Guyanese LGBTQ Rights organization

The Society Against Sexual Orientation Discrimination (SASOD) is an LGBTQ rights organisation based in Georgetown, Guyana.

== Founding ==
In 2001, while reviewing the constitution of Guyana, the National Assembly unanimously voted to amend it to outlaw discrimination based on sexual orientation. Under pressure from religious groups, the president, Bharrat Jagdeo, refused to sign the bill.

In 2003, as the National Assembly again considered the amendment, a group of University of Guyana students founded Students Against Sexual Orientation Discrimination. Their first event was a forum held at the National Library during which SASOD lobbied members of parliament to pass the amendment to outlaw sexual orientation discrimination. SASOD's founders included then law student Joel Simpson, who has subsequently been a key leader of SASOD for at least 20 years.

== Advocacy and activities ==

=== Painting the Spectrum Film Festival ===
In 2005, SASOD started the Painting the Spectrum Film Festival, an annual festival dedicated to films highlighting the LGBTQ community. As of 2008, this was the only such film festival in the English-speaking Caribbean. In 2020, the festival was held virtually due to COVID-19.

=== Repeal of Cross-dressing law ===
In February 2009, Guyanese police arrested several transgender people for "wearing of female attire by men", which was illegal under Chapter 8:02 of the Laws of Guyana, section 153 (1) (xlvii) of the Summary Jurisdiction (Offences) Act. The detainees alleged mistreatment and violations of their rights by the police. Acting Chief Magistrate Melissa Robertson fined them and admonished them to "give their lives to Jesus Christ".

In response, SASOD co-signed a letter condemning the arrests and mistreatment to Guyanese President Jagdeo. Other signatories included Human Rights Watch, Global Rights, and Guyana Rainbow Foundation.
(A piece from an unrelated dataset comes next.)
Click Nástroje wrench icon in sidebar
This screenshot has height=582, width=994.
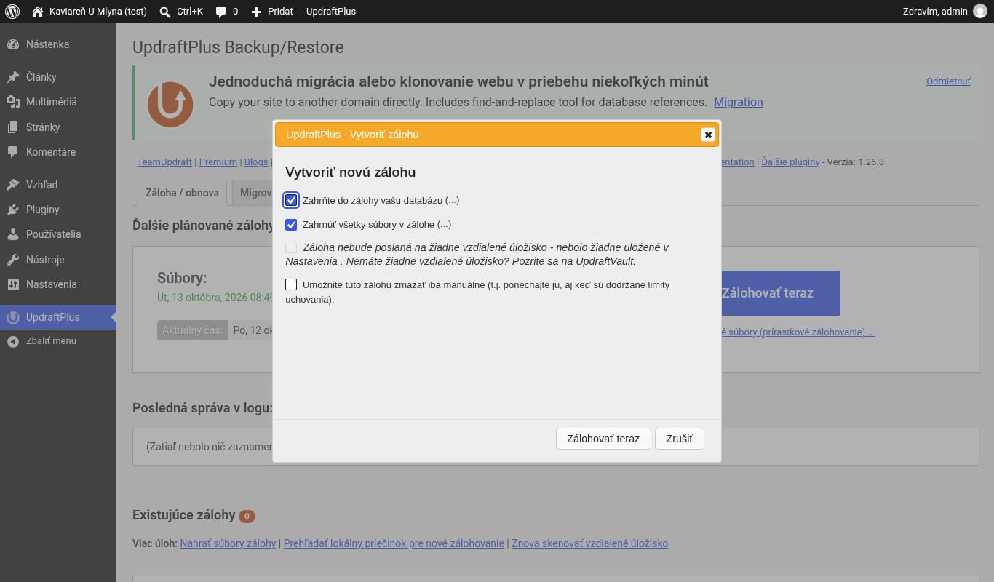pos(13,260)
Additionally, SASOD and four of the former detainees filed a lawsuit in the High Court of Guyana challenging the constitutionality of the cross-dressing law. In 2013, the High Court decided that "cross-dressing can be deemed a criminal offense only if engaged in for improper purposes" and awarded $40,000 to each plaintiff for the police misconduct; however, the Court declined to rule the law unconstitutional. In response to the ruling, SASOD warned that Transgender citizens “will continue to be vulnerable to human rights abuses with this dubious decision."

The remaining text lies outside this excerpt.